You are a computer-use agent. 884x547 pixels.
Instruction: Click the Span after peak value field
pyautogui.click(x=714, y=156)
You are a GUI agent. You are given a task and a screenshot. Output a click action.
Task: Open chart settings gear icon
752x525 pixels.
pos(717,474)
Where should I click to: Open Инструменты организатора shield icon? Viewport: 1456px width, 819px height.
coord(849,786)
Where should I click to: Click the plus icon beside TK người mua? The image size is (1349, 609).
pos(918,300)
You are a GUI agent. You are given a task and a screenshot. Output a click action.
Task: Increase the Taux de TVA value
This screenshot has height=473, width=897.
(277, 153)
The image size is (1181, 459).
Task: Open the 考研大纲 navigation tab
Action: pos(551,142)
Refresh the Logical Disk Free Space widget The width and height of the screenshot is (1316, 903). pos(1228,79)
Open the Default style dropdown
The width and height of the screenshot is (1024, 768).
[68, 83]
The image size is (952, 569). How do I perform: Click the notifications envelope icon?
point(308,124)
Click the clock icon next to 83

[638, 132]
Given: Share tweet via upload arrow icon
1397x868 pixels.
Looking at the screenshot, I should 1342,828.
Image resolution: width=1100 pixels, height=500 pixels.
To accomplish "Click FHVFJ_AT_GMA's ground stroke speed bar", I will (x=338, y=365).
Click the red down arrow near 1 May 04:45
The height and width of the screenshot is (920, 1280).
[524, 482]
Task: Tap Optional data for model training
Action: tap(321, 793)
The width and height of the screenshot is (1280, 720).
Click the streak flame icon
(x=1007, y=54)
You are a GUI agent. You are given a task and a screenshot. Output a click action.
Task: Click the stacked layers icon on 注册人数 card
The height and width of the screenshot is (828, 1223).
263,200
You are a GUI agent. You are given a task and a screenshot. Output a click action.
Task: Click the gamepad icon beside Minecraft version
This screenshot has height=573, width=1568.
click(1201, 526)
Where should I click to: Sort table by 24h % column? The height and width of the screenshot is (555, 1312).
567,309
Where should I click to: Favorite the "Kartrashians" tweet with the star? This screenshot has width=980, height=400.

━━━━

Return the listing above in its exact form.

RESPONSE =
You are a computer-use agent. 884x547 pixels.
Instruction: Click the Span after peak value field
pyautogui.click(x=714, y=156)
You are a GUI agent. You are given a task and a screenshot. Output a click action.
Task: Open chart settings gear icon
752x525 pixels.
pos(717,474)
Where should I click to: Open Инструменты организатора shield icon? Viewport: 1456px width, 819px height.
coord(849,786)
Where should I click to: Click the plus icon beside TK người mua? The image size is (1349, 609).
pos(918,300)
You are a GUI agent. You are given a task and a screenshot. Output a click action.
Task: Increase the Taux de TVA value
This screenshot has height=473, width=897.
(277, 153)
The image size is (1181, 459).
Task: Open the 考研大纲 navigation tab
Action: pos(551,142)
Refresh the Logical Disk Free Space widget The width and height of the screenshot is (1316, 903). pos(1228,79)
Open the Default style dropdown
The width and height of the screenshot is (1024, 768).
[68, 83]
The image size is (952, 569). How do I perform: Click the notifications envelope icon?
point(308,124)
Click the clock icon next to 83

[638, 132]
Given: Share tweet via upload arrow icon
1397x868 pixels.
Looking at the screenshot, I should 1342,828.
Image resolution: width=1100 pixels, height=500 pixels.
To accomplish "Click FHVFJ_AT_GMA's ground stroke speed bar", I will (x=338, y=365).
Click the red down arrow near 1 May 04:45
The height and width of the screenshot is (920, 1280).
[524, 482]
Task: Tap Optional data for model training
Action: tap(321, 793)
The width and height of the screenshot is (1280, 720).
Click the streak flame icon
(x=1007, y=54)
You are a GUI agent. You are given a task and a screenshot. Output a click action.
Task: Click the stacked layers icon on 注册人数 card
The height and width of the screenshot is (828, 1223).
263,200
You are a GUI agent. You are given a task and a screenshot. Output a click action.
Task: Click the gamepad icon beside Minecraft version
This screenshot has height=573, width=1568.
click(1201, 526)
Where should I click to: Sort table by 24h % column? The height and width of the screenshot is (555, 1312).
567,309
Where should I click to: Favorite the "Kartrashians" tweet with the star? This screenshot has width=980, height=400.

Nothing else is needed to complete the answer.